## Records for the exercise
....
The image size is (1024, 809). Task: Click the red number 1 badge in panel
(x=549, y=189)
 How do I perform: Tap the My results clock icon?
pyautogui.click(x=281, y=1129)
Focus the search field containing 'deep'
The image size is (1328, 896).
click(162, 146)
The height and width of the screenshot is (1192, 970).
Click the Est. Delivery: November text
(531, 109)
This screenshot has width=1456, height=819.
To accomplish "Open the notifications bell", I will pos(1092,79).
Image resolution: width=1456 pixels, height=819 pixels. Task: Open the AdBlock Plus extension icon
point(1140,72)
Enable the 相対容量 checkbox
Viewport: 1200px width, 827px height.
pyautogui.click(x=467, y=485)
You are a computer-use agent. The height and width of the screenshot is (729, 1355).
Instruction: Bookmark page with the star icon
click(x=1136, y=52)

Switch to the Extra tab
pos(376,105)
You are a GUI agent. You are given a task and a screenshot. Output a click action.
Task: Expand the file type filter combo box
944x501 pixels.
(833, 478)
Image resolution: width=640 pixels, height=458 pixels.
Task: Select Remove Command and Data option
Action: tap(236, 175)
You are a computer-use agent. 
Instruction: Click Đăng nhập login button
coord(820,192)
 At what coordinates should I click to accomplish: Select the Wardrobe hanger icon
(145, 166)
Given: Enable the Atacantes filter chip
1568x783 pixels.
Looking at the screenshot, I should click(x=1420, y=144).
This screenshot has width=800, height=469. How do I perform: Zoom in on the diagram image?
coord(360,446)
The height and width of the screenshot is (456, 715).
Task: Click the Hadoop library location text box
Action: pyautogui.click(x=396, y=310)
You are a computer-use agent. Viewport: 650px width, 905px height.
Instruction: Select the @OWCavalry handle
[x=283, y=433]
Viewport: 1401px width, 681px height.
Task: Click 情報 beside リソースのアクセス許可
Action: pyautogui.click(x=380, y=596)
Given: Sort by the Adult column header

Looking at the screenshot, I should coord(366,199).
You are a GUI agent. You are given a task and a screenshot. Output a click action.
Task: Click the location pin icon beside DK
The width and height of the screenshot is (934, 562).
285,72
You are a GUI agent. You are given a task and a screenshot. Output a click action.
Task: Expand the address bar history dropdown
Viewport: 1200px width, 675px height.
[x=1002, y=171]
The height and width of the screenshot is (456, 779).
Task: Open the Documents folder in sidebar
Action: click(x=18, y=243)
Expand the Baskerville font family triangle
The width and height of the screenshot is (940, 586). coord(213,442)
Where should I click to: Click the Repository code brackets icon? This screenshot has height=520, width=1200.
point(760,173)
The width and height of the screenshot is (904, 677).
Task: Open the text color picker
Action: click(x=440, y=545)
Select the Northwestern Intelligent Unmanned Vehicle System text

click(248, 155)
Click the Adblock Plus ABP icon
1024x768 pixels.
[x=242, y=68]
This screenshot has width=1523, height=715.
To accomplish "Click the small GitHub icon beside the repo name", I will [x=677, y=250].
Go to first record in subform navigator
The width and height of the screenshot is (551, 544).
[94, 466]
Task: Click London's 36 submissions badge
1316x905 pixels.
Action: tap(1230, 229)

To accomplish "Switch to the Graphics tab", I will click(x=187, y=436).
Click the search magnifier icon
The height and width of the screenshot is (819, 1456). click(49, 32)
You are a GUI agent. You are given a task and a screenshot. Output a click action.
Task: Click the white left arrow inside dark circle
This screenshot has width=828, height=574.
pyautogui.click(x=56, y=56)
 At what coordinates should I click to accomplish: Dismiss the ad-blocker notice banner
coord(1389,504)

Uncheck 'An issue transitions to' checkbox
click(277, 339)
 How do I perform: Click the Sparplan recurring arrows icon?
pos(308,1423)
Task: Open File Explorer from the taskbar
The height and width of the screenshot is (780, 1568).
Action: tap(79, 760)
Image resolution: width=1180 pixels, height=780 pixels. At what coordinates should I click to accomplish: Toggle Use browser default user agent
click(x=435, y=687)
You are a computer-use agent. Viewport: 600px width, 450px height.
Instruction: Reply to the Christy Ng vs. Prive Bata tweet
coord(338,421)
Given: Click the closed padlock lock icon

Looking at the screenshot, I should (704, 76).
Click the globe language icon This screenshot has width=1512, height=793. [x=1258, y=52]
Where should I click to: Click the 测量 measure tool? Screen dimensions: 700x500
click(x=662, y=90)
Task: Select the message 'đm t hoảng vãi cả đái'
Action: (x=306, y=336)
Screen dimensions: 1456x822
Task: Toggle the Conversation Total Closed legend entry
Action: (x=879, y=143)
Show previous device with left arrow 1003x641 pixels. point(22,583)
....
## Set task
Pull out every line of the items above that contains the word "left", treating uppercase and lowercase as different.

## Complete response
Task: Click the white left arrow inside dark circle
Show previous device with left arrow 1003x641 pixels. point(22,583)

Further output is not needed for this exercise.